→ Problem
Rewrite the records from the line containing "Where should I" through the line containing "click(18, 339)", requests included, adding -79 to every coordinate in the answers. Leave the pictures out.

→ Recorded data
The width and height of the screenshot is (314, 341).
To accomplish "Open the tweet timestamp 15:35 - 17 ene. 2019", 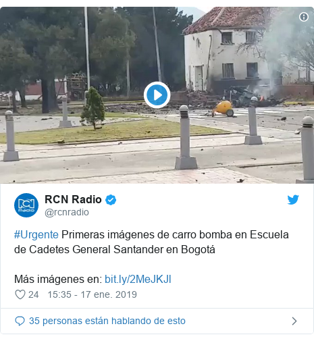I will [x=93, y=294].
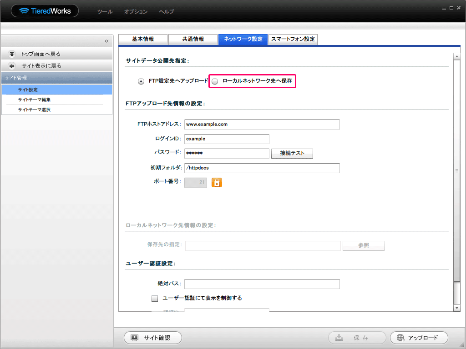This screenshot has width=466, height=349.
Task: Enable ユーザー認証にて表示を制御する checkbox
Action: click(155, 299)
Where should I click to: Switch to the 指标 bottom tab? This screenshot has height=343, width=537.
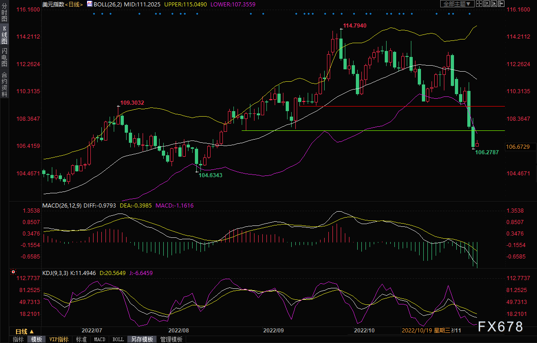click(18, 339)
* * *
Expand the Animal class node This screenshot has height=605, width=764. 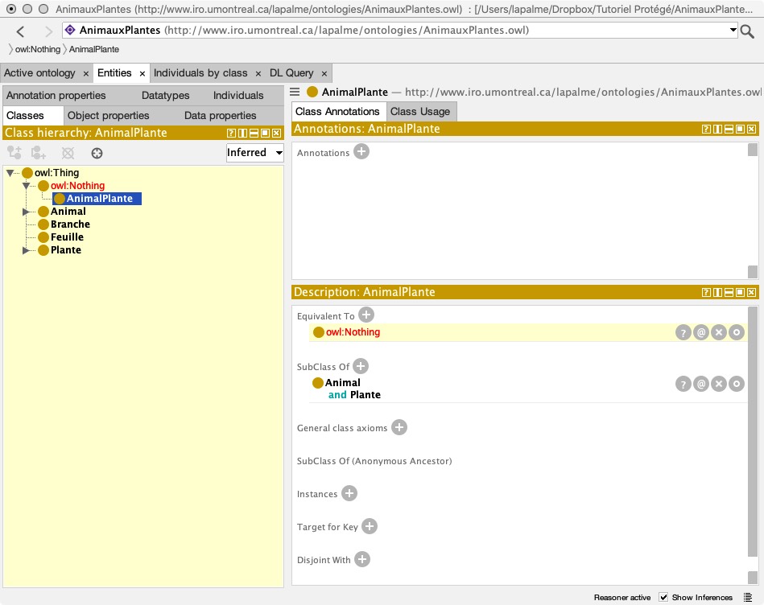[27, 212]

→ Final result
Where should I click to: Switch to the 指标 bottom tab? This screenshot has height=343, width=537.
click(-61, 260)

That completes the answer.